Lully. 17.10.2016. Philippe Magnin et son gingembre. photo © eddy mottaz
Lully. 17.10.2016. Philippe Magnin et son gingembre. photo © eddy mottaz

L’an dernier, la PME genevoise a produit une cinquantaine de ­kilos, utilisés pour moitié par Sylvia Schibli pour son alcool de gingembre, le reste par Nelly Catillaz – qui recherchait elle aussi des ingrédients locaux pour confectionner ses sirops artisanaux. «Cette année, le rendement sera nettement supérieur et nous pourrons en vendre une partie: de nombreux restaurateurs et traiteurs nous ont fait part de leur intérêt.» Il faut dire que ce premier gingembre labellisé GRTA (Genève Région – Terre Avenir) a un goût extrêmement fin et délicat: on peut le consommer sans l’éplucher, du fait de son extrême fraîcheur et de son épiderme diaphane. Contrairement aux racines importées, traitées à des fins de conservation, qui deviennent parfois filandreuses, amères, voire piquantes.
«L’an dernier, nous l’avions récolté à peu près à la même époque, afin de le faire découvrir au public à l’occasion de la foire des Automnales». Les visiteurs du salon genevois pourront à nouveau cette année découvrir et acheter cet étonnant rhizome local, notamment sous sa forme macérée et alcoolisée: la Givrée Gingembre 100% naturelle, primée lors du Concours jurassien des produits du terroir en 2015. Jolie histoire qui incite à faire preuve d’audace…
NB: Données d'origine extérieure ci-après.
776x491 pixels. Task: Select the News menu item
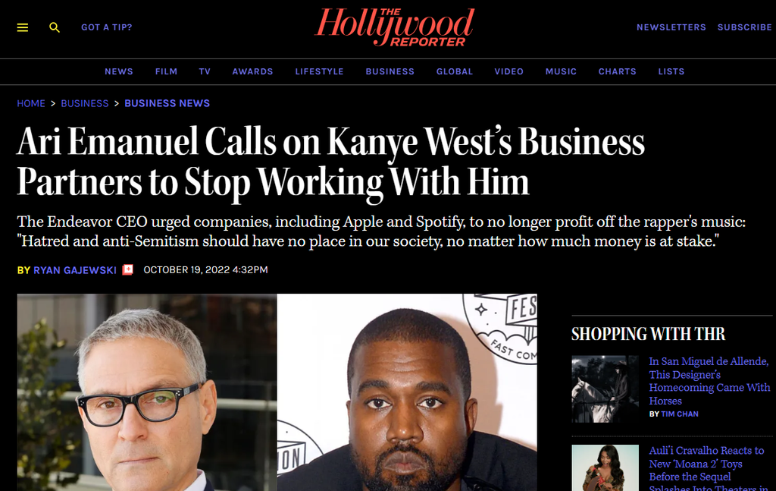coord(119,71)
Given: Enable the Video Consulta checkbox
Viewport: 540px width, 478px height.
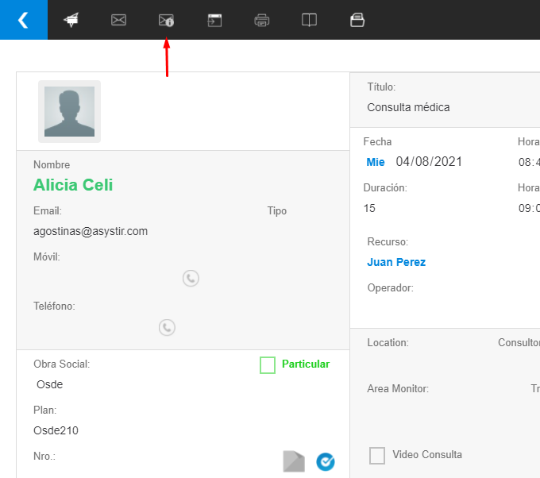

Texte(s): Véronique Zbinden
Photo(s): Eddy Mottaz

Bon à savoir

Un condiment furieusement stimulant
Est-il originaire d’Inde ou de Chine? Quoi qu’il en soit, Confucius le mentionne déjà en 500 av. J.-C. et son usage est bien plus ancien encore. Le Moyen Âge européen en sera fou. Entre les deux, il se répand d’Orient en Occident via les commerçants arabes. Ce rhizome universel peuple désormais les imaginaires et les cuisines du monde sous des formes très diverses: gari japonais, curries indiens et autres cuisines asiatiques, tajines, pâtisseries anglaises, ginger beer, infusions, thés, conserves, sirops, poudre, bonbons…
Son nom savant de Zingiber officinalis l’atteste: ses vertus médicinales sont exploitées depuis des temps immémoriaux. Sa réputation aphrodisiaque n’est pas étrangère à son succès phénoménal au Moyen Âge. Si aucune étude «sérieuse» ne démontre sa capacité de dynamiser le désir, son effet en tant que tonique est, lui, bien réel, tout comme ses propriétés antioxydantes, digestives et anti-inflammatoires. Mais encore? Le gingembre combat les nausées et la toux et stimule la circulation sanguine comme la vue.

Le producteur

Lully. 17.10.2016. Philippe Magnin et son gingembre. photo © eddy mottaz
Lully. 17.10.2016. Philippe Magnin et son gingembre. photo © eddy mottaz

Philippe Magnin aime bien faire des expériences, même si la chose se limitait plutôt, jusqu’ici, aux variétés de tomates. Ce maraîcher de Lully, accessoirement vice-président de l’Union maraîchère de Genève (UMG), règne sur un domaine familial de 13 hectares, dont 5 couverts et 8 en plein champ. Il y produit essentiellement une douzaine de variétés de tomates, des concombres et des fraises maras des bois sous serre, mais aussi des cardons, des courges, du céleri, des colraves, du rampon et autres chicorées à l’extérieur. Philippe Magnin a repris progressivement l’exploitation des mains de son père, dès la fin des années huitante, et emploie désormais six collaborateurs fixes tout au long de l’année – jusqu’à une trentaine au plus fort de la saison. L’intégralité de sa production est commercialisée via l’UMG.